Please print each of the entries below exactly.

--- START ---

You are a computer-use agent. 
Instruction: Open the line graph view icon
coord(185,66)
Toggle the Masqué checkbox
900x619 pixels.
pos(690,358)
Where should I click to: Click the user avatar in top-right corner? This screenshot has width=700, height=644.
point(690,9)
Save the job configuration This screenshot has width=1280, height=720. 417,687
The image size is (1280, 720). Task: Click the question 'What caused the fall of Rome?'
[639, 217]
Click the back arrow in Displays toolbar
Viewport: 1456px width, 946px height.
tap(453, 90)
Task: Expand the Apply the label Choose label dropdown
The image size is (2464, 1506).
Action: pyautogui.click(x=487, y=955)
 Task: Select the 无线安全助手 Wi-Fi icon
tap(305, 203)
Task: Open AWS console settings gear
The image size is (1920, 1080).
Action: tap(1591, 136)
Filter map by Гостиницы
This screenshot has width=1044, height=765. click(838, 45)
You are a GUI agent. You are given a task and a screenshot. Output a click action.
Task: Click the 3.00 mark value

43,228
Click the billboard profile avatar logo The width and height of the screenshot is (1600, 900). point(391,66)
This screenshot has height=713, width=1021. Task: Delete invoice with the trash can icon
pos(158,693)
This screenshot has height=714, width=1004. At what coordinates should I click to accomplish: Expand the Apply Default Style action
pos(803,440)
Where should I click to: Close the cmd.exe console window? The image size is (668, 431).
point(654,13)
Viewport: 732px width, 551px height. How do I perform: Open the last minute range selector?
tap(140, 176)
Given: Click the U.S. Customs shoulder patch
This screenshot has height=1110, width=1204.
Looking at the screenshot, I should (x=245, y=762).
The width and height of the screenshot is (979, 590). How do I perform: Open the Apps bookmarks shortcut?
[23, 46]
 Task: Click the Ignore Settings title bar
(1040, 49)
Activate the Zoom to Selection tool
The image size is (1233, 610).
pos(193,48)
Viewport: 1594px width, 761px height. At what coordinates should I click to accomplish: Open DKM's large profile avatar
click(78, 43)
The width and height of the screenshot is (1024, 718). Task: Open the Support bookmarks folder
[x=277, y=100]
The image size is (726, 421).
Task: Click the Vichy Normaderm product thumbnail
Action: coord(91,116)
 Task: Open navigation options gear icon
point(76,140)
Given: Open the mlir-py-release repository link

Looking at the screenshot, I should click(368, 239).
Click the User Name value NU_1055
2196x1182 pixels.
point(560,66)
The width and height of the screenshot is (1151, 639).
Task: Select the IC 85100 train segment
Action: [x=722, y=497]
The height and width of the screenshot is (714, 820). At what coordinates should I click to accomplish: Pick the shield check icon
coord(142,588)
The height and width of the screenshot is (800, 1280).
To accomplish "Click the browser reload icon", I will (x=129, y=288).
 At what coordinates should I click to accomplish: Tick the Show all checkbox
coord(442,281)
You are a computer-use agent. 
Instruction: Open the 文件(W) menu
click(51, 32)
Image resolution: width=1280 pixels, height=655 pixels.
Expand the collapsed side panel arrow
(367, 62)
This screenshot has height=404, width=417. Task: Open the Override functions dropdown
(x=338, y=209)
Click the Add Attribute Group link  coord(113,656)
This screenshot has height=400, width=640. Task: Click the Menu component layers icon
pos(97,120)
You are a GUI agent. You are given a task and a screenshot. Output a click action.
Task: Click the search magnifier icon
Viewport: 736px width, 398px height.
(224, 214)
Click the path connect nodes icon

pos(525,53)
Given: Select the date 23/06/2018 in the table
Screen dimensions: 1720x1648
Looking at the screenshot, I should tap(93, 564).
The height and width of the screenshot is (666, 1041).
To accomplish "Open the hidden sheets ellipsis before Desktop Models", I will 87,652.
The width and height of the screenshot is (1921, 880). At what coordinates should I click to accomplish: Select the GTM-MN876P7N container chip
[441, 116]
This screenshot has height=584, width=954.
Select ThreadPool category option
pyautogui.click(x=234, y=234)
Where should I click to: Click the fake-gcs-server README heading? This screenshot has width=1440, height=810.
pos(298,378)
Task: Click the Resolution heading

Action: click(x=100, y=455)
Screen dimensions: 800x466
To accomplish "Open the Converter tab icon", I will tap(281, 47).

--- END ---

» **Response area**
You are a computer-use agent. 
Instruction: Open the line graph view icon
coord(185,66)
Toggle the Masqué checkbox
900x619 pixels.
pos(690,358)
Where should I click to: Click the user avatar in top-right corner? This screenshot has width=700, height=644.
point(690,9)
Save the job configuration This screenshot has width=1280, height=720. 417,687
The image size is (1280, 720). Task: Click the question 'What caused the fall of Rome?'
[639, 217]
Click the back arrow in Displays toolbar
Viewport: 1456px width, 946px height.
tap(453, 90)
Task: Expand the Apply the label Choose label dropdown
The image size is (2464, 1506).
Action: pyautogui.click(x=487, y=955)
 Task: Select the 无线安全助手 Wi-Fi icon
tap(305, 203)
Task: Open AWS console settings gear
The image size is (1920, 1080).
Action: tap(1591, 136)
Filter map by Гостиницы
This screenshot has width=1044, height=765. click(838, 45)
You are a GUI agent. You are given a task and a screenshot. Output a click action.
Task: Click the 3.00 mark value

43,228
Click the billboard profile avatar logo The width and height of the screenshot is (1600, 900). point(391,66)
This screenshot has height=713, width=1021. Task: Delete invoice with the trash can icon
pos(158,693)
This screenshot has height=714, width=1004. At what coordinates should I click to accomplish: Expand the Apply Default Style action
pos(803,440)
Where should I click to: Close the cmd.exe console window? The image size is (668, 431).
point(654,13)
Viewport: 732px width, 551px height. How do I perform: Open the last minute range selector?
tap(140, 176)
Given: Click the U.S. Customs shoulder patch
This screenshot has height=1110, width=1204.
Looking at the screenshot, I should (x=245, y=762).
The width and height of the screenshot is (979, 590). How do I perform: Open the Apps bookmarks shortcut?
[23, 46]
 Task: Click the Ignore Settings title bar
(1040, 49)
Activate the Zoom to Selection tool
The image size is (1233, 610).
pos(193,48)
Viewport: 1594px width, 761px height. At what coordinates should I click to accomplish: Open DKM's large profile avatar
click(78, 43)
The width and height of the screenshot is (1024, 718). Task: Open the Support bookmarks folder
[x=277, y=100]
The image size is (726, 421).
Task: Click the Vichy Normaderm product thumbnail
Action: coord(91,116)
 Task: Open navigation options gear icon
point(76,140)
Given: Open the mlir-py-release repository link

Looking at the screenshot, I should click(368, 239).
Click the User Name value NU_1055
2196x1182 pixels.
point(560,66)
The width and height of the screenshot is (1151, 639).
Task: Select the IC 85100 train segment
Action: [x=722, y=497]
The height and width of the screenshot is (714, 820). At what coordinates should I click to accomplish: Pick the shield check icon
coord(142,588)
The height and width of the screenshot is (800, 1280).
To accomplish "Click the browser reload icon", I will (x=129, y=288).
 At what coordinates should I click to accomplish: Tick the Show all checkbox
coord(442,281)
You are a computer-use agent. 
Instruction: Open the 文件(W) menu
click(51, 32)
Image resolution: width=1280 pixels, height=655 pixels.
Expand the collapsed side panel arrow
(367, 62)
This screenshot has height=404, width=417. Task: Open the Override functions dropdown
(x=338, y=209)
Click the Add Attribute Group link  coord(113,656)
This screenshot has height=400, width=640. Task: Click the Menu component layers icon
pos(97,120)
You are a GUI agent. You are given a task and a screenshot. Output a click action.
Task: Click the search magnifier icon
Viewport: 736px width, 398px height.
(224, 214)
Click the path connect nodes icon

pos(525,53)
Given: Select the date 23/06/2018 in the table
Screen dimensions: 1720x1648
Looking at the screenshot, I should tap(93, 564).
The height and width of the screenshot is (666, 1041).
To accomplish "Open the hidden sheets ellipsis before Desktop Models", I will 87,652.
The width and height of the screenshot is (1921, 880). At what coordinates should I click to accomplish: Select the GTM-MN876P7N container chip
[441, 116]
This screenshot has height=584, width=954.
Select ThreadPool category option
pyautogui.click(x=234, y=234)
Where should I click to: Click the fake-gcs-server README heading? This screenshot has width=1440, height=810.
pos(298,378)
Task: Click the Resolution heading

Action: click(x=100, y=455)
Screen dimensions: 800x466
To accomplish "Open the Converter tab icon", I will tap(281, 47).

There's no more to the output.